주어진 문제: 아래 자료에서 "You are a computer-use" 문구가 있는 줄부터 "[x=736, y=78]" 문구가 있는 줄까지, 두 줄을 포함해 그대로 옮겨 적으세요. 그림은 답에서 빼세요.

제공된 정보:
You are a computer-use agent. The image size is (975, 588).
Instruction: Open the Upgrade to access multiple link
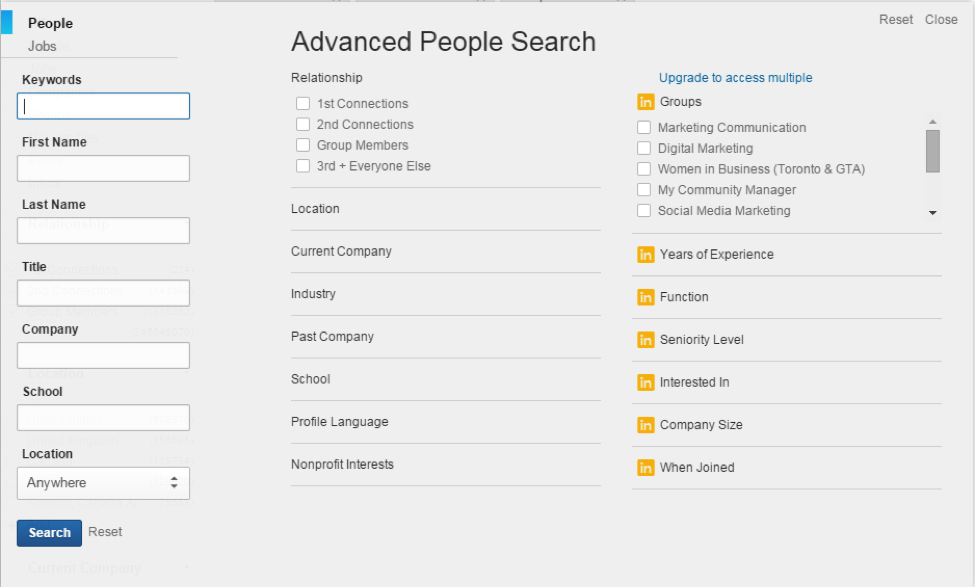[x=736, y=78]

--

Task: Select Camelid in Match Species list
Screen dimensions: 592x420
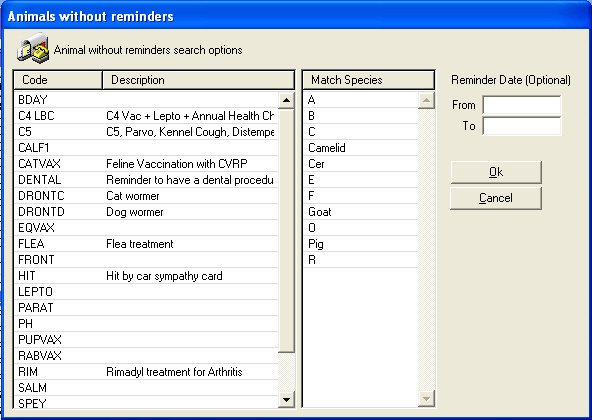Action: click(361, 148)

---

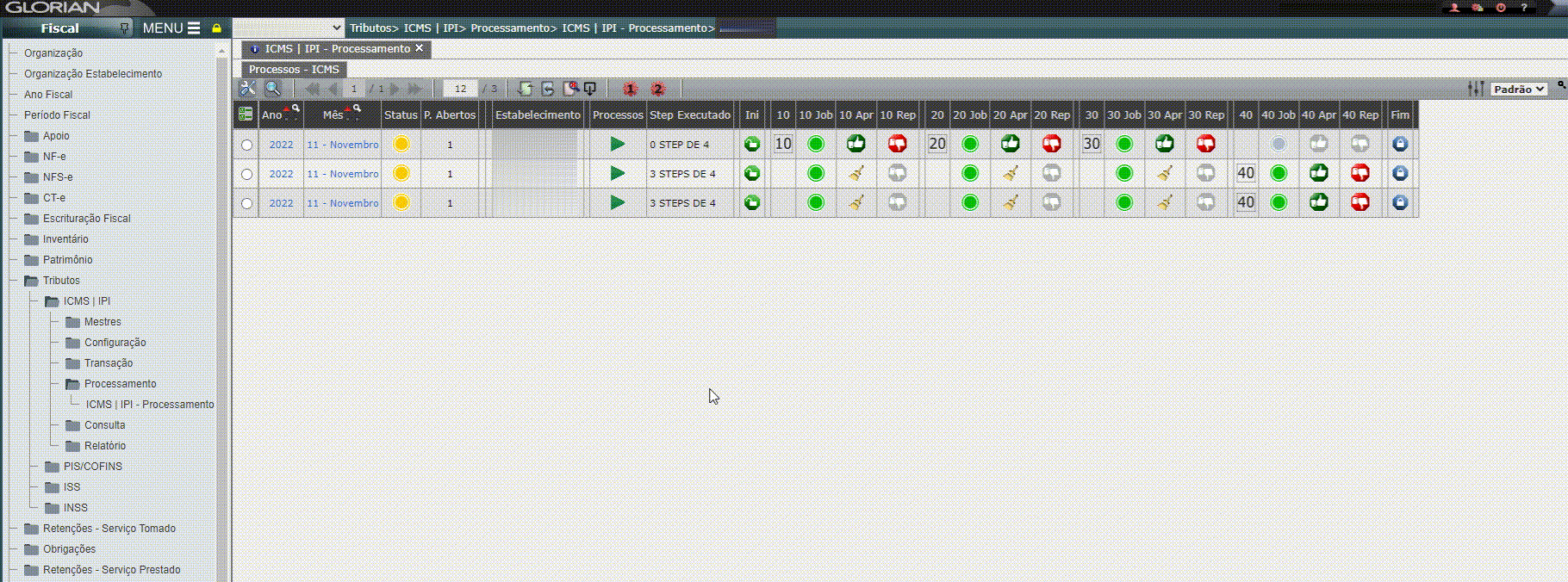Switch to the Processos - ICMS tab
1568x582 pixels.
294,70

완성한 과제:
You are a computer-use agent. The image size is (975, 588).
Instruction: Open the Upgrade to access multiple link
[x=736, y=78]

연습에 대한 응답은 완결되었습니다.